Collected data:
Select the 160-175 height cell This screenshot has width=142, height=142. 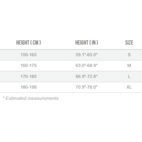(28, 66)
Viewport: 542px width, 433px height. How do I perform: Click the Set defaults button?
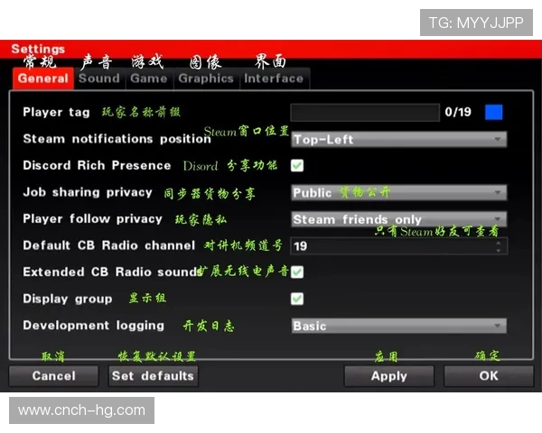[153, 375]
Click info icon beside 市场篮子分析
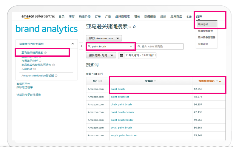233x147 pixels. [40, 61]
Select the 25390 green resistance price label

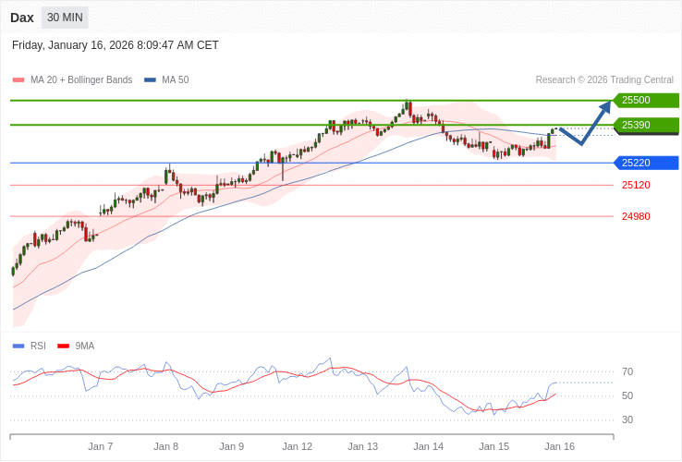coord(646,125)
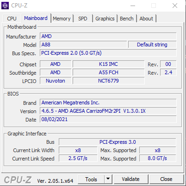Click the Tools button

[91, 179]
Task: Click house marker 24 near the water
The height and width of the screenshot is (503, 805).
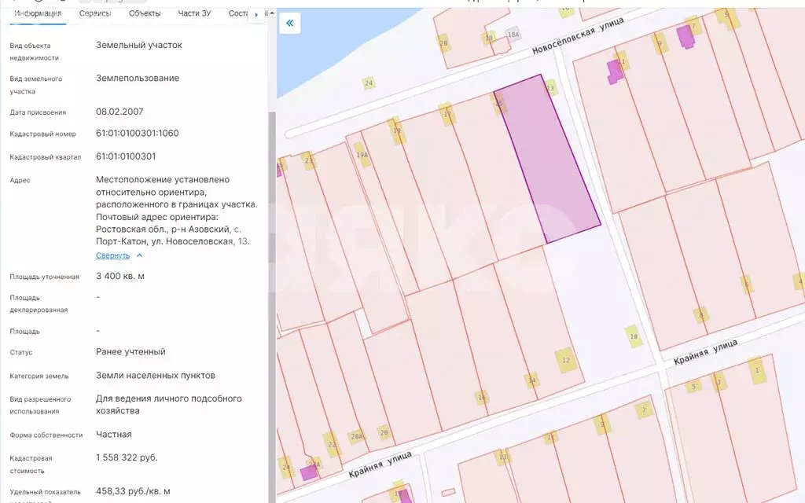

WHAT IS EXPECTED:
An acceptable answer consists of the lines above from the one holding "Click info icon beside 市场篮子分析" to the end of the data, repeated exactly and containing no pictures.

FINISHED EXERCISE:
Click info icon beside 市场篮子分析
233x147 pixels. [40, 61]
Select the 25390 green resistance price label

coord(646,125)
Click the Tools button

[91, 179]
Task: Click house marker 24 near the water
The height and width of the screenshot is (503, 805).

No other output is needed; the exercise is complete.